[Opening SUPPLIED ENTRIES section]

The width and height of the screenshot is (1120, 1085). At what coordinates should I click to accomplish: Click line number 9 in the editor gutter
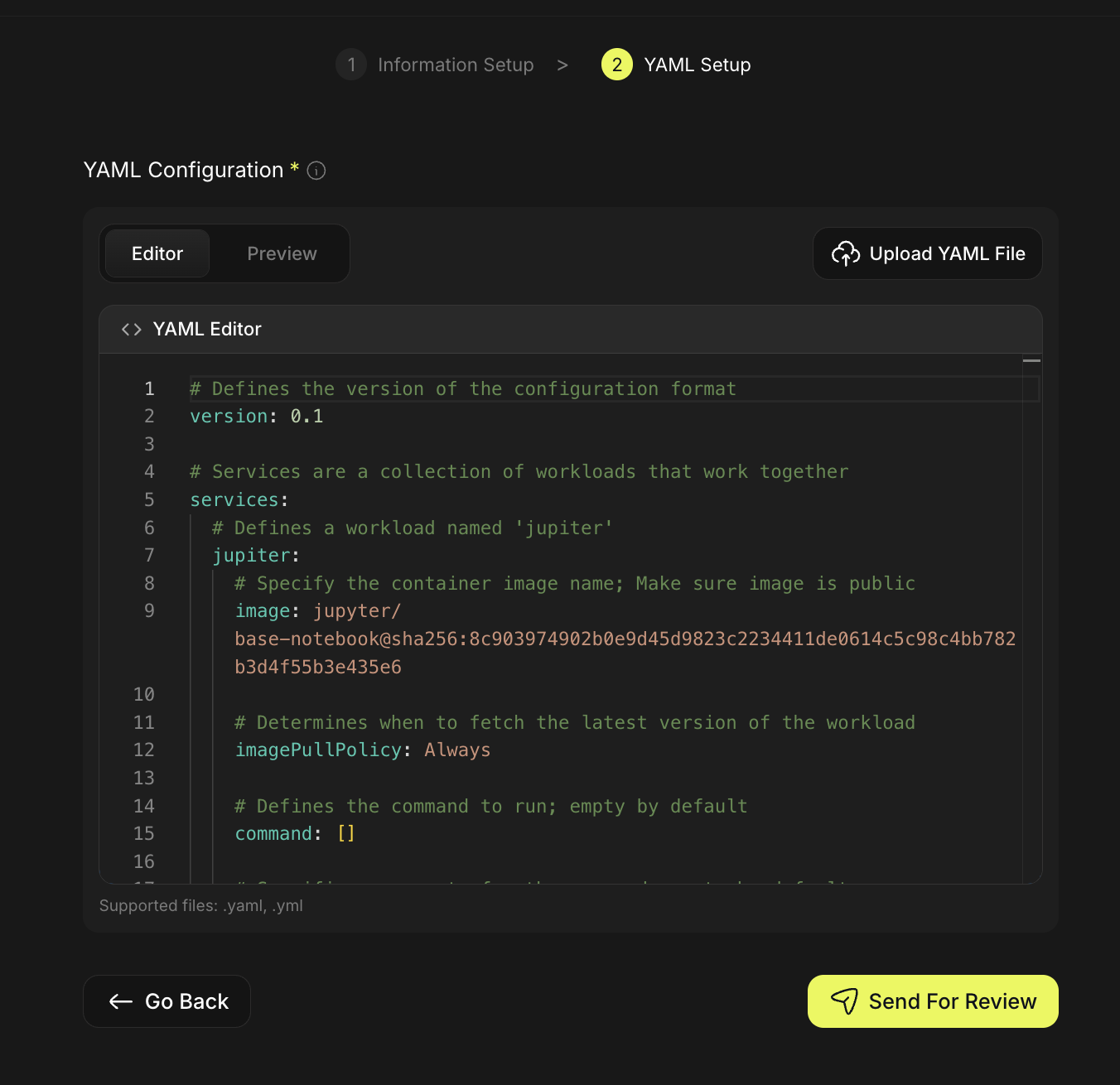[148, 610]
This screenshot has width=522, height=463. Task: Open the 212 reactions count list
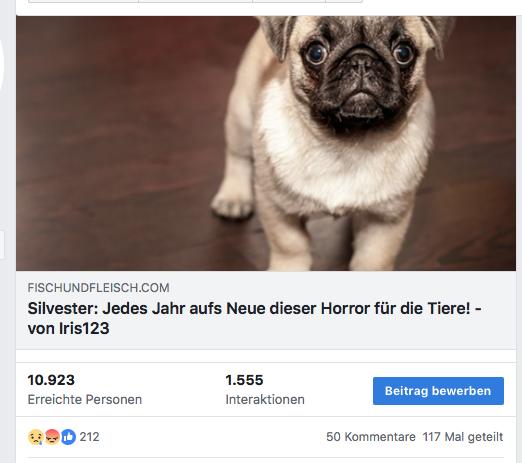89,437
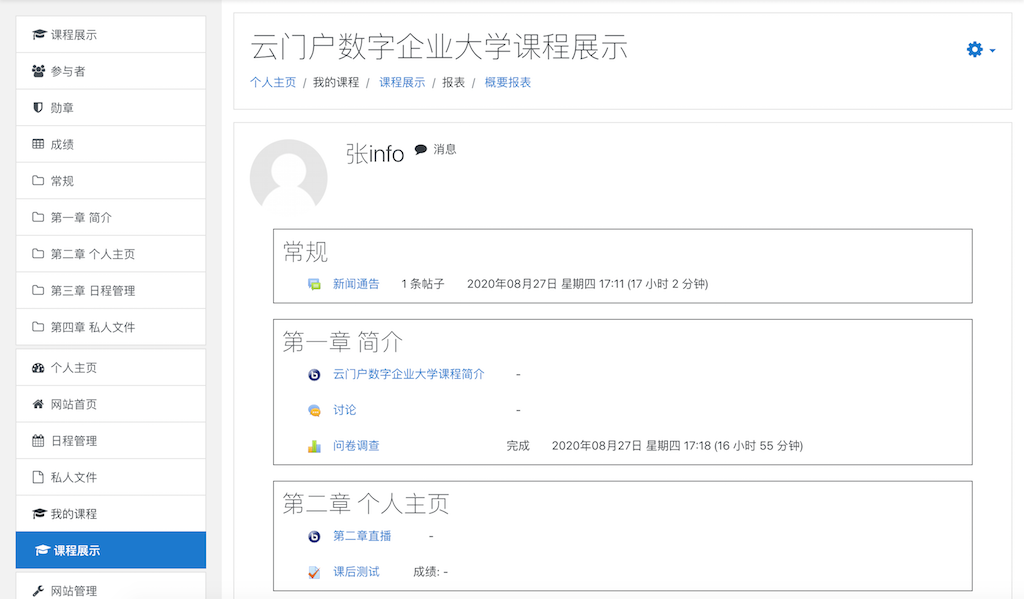Click the 课后测试 quiz checkmark icon
The width and height of the screenshot is (1024, 599).
pyautogui.click(x=314, y=572)
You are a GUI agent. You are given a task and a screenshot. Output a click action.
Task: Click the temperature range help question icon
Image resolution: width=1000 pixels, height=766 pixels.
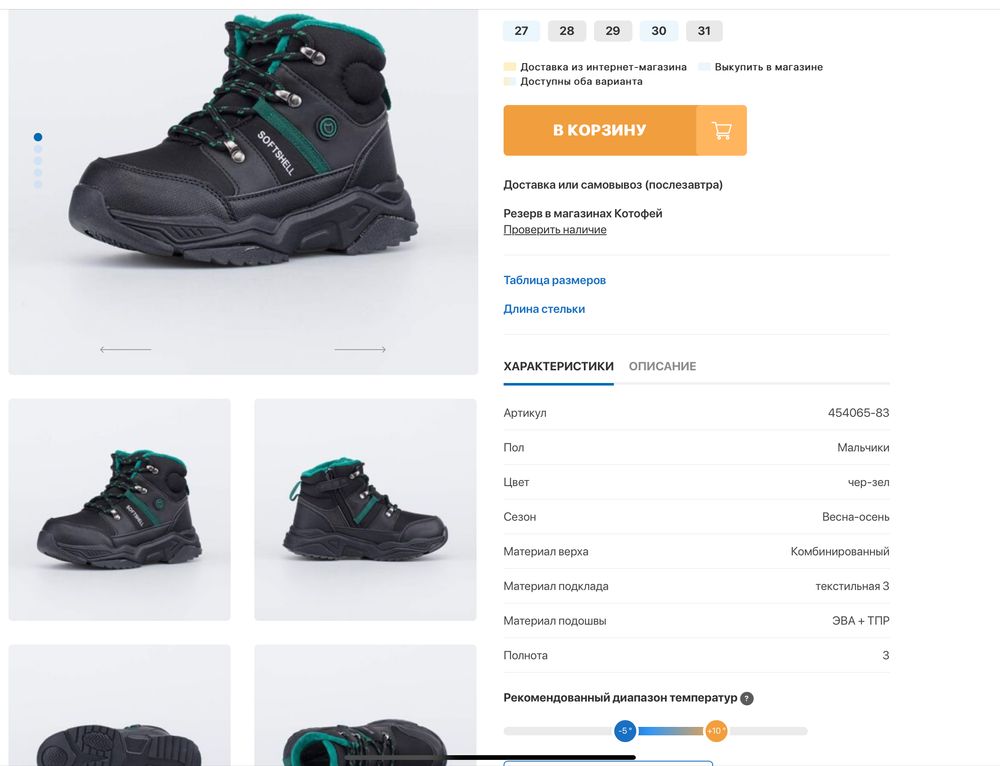pyautogui.click(x=747, y=699)
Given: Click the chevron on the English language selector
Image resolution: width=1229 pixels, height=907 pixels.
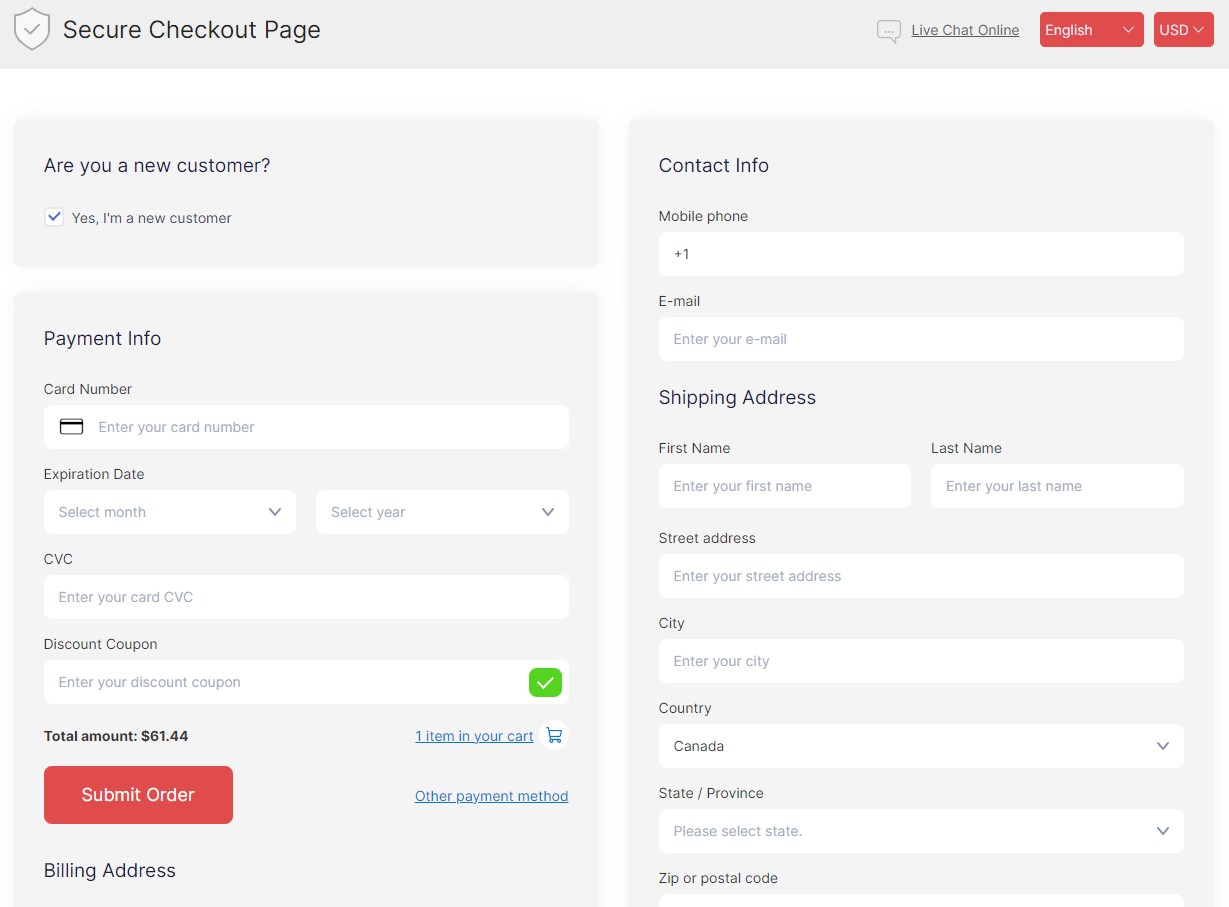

[Closing SUPPLIED ENTRIES section]

For this task, give again exactly the lines from the line with "This screenshot has" through the end of the entries, including both ends, and omit the pictures.

> [TASK ANSWER]:
This screenshot has width=522, height=463. Task: Open the 212 reactions count list
89,437
Click the 课后测试 quiz checkmark icon
The width and height of the screenshot is (1024, 599).
pyautogui.click(x=314, y=572)
You are a GUI agent. You are given a task and a screenshot. Output a click action.
Task: Click the temperature range help question icon
Image resolution: width=1000 pixels, height=766 pixels.
pyautogui.click(x=747, y=699)
Given: Click the chevron on the English language selector
Image resolution: width=1229 pixels, height=907 pixels.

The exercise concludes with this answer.